In 1990, the Kentucky Legislature passed the most sweeping school reform legislation ever attempted by a state. Along with a massive tax increase (don’t you just love those?), the measure promised to shake up the state’s education system and, presumably, improve it. Several years into the reform effort, there was no question about things being shaken up: The question was whether the reforms were actually improving things.
The early 1990s saw another wave of the permissivist educational ideas that have plagued education since the early 20th century. In the 1920s they called it “progressive education”; in the mid-1940s they called it “life adjustment” education; and in the late 60s and early 70s they called it “open classrooms.”
The 1990s version of permissivism was labeled “outcomes-based education.” Like the previous spasms of educational nonsense—the look/say reading method, the New Math, unstructured classrooms—reformers attempted to undermine the traditional instructional practices that were once fixtures in schools. Phonics was thrown out in favor of the word-guessing methodology of “whole language,” and drill and practice in mathematics was replaced by the newest version of the New Math.

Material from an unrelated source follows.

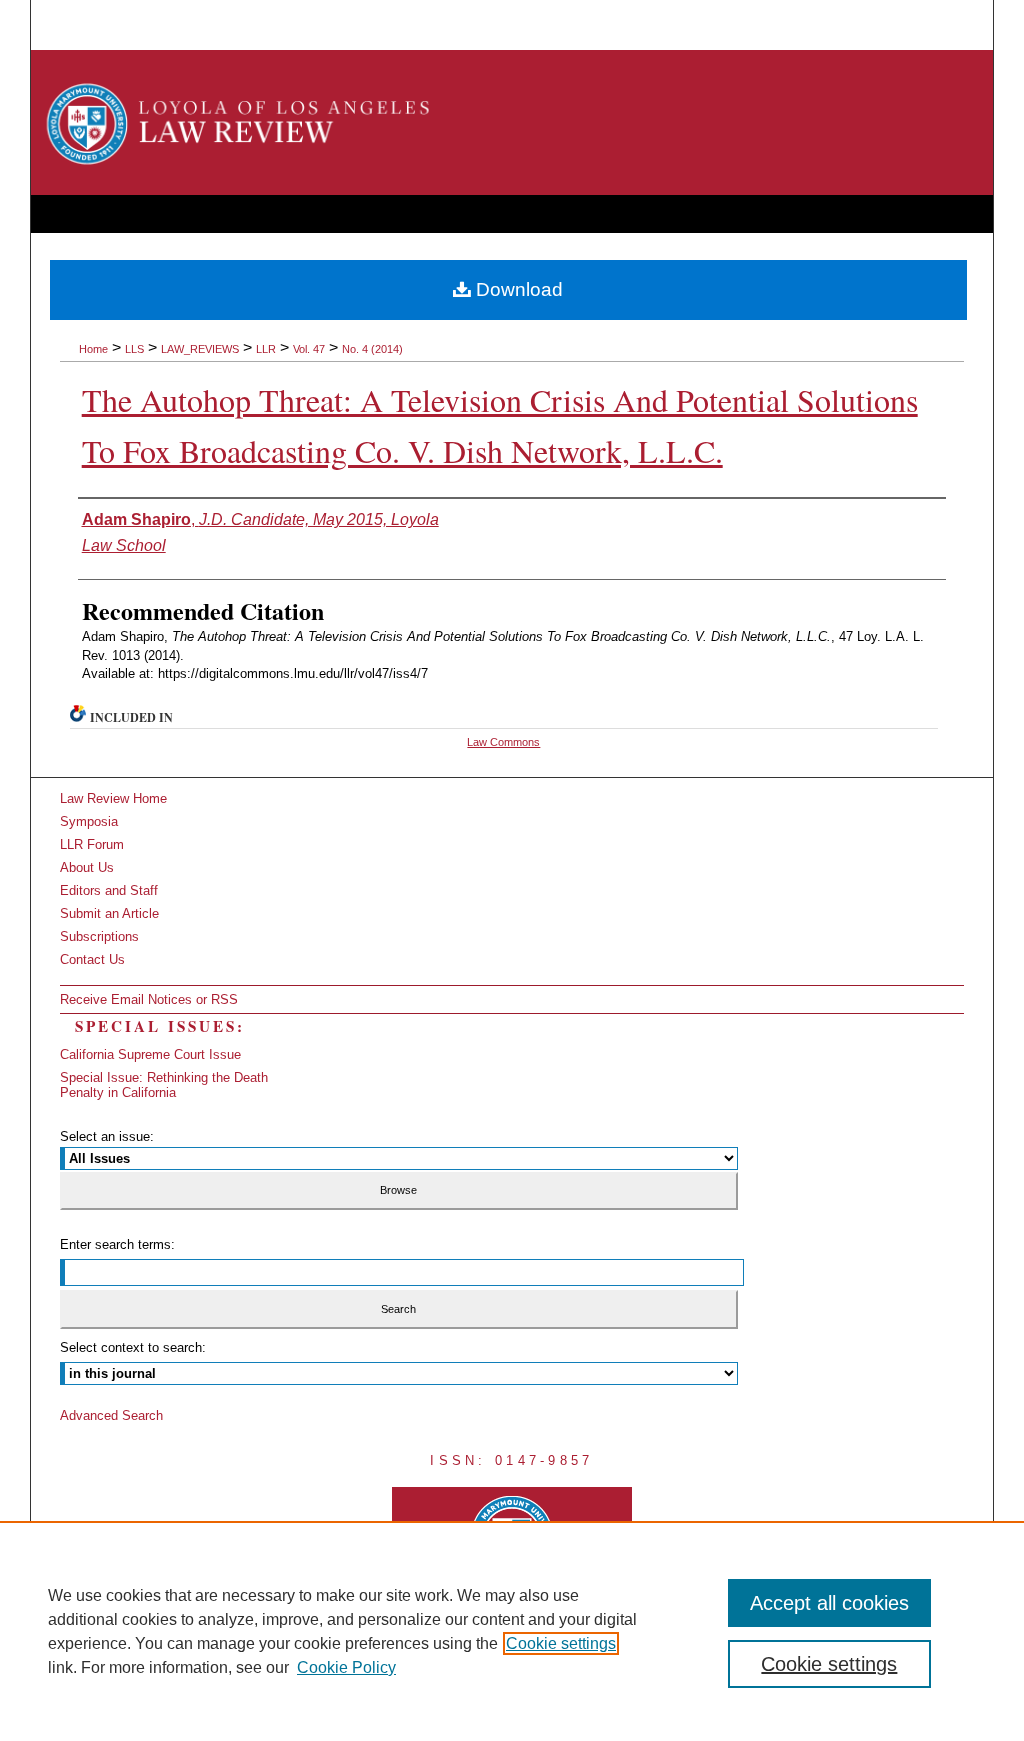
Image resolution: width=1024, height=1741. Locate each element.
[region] (512, 1631)
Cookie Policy (346, 1667)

At the time, I worked as a communications and legislative relations director for a state-level policy foundation. I wrote a Sunday article for the state’s second largest newspaper in which I argued that the reforms then being put in place were not the “back to basics” approach that most parents wanted, but were rather a “back away from basics” approach formulated in the ivory towers of our education colleges.
You would have thought I had called for a return to the Dark Ages.
In the next Sunday’s paper, two pages were devoted to a condemnation of me and all my works by various members of the educational establishment. For the next five or six years, I became the de facto leader of an army of rebellion which included teachers and parents who were up in arms about the abandonment of basic skills and academic rigor in favor of trendy fads and gimmicks they knew wouldn’t work.
One of the chief targets of the reformers was grammar.
One of the things teachers were told in professional development sessions around the state was that they were not to teach formal grammar. They were to encourage the creativity of their students; correcting their mistakes would harm their self-esteem and prevent them from expressing themselves. Even with the youngest children, teachers were only to encourage, but never correct them.
My first-grade son came home one day with a writing assignment in which he was to draw a picture and write a sentence at the bottom of the page about what he had drawn. He drew a picture of a bull, and wrote, “I leik buls.” The teacher’s comment read, “I love your best guess spelling.”
It was apparently now considered good pedagogy to praise students for what they did wrong, rather than what they did right.
Oh, brave new world, that has such people in it.
To this day, if you talk to teachers in elementary schools—schools that, ironically, were once called “grammar” schools—they will express their fear of correcting their students’ grammar.
Kentucky’s case is far from unique: The war against grammar is nationwide. Almost every major professional organization having anything to do with the teaching of English opposes the teaching of formal grammar. As David Mulroy points out in the feature article in this issue, the National Council of Teachers of English states in its official documents that the teaching of grammar has “a negligible … even a harmful effect on the improvement of writing.”
Those of us who teach grammar (and particularly those of us who teach Latin, which is the best way to teach grammar) know this to be untrue—and we have the whole history of teaching on our side. No one before the 20th century believed such nonsense.
Such eccentricities are a caprice of our education establishment and ill serve the children they purport to help.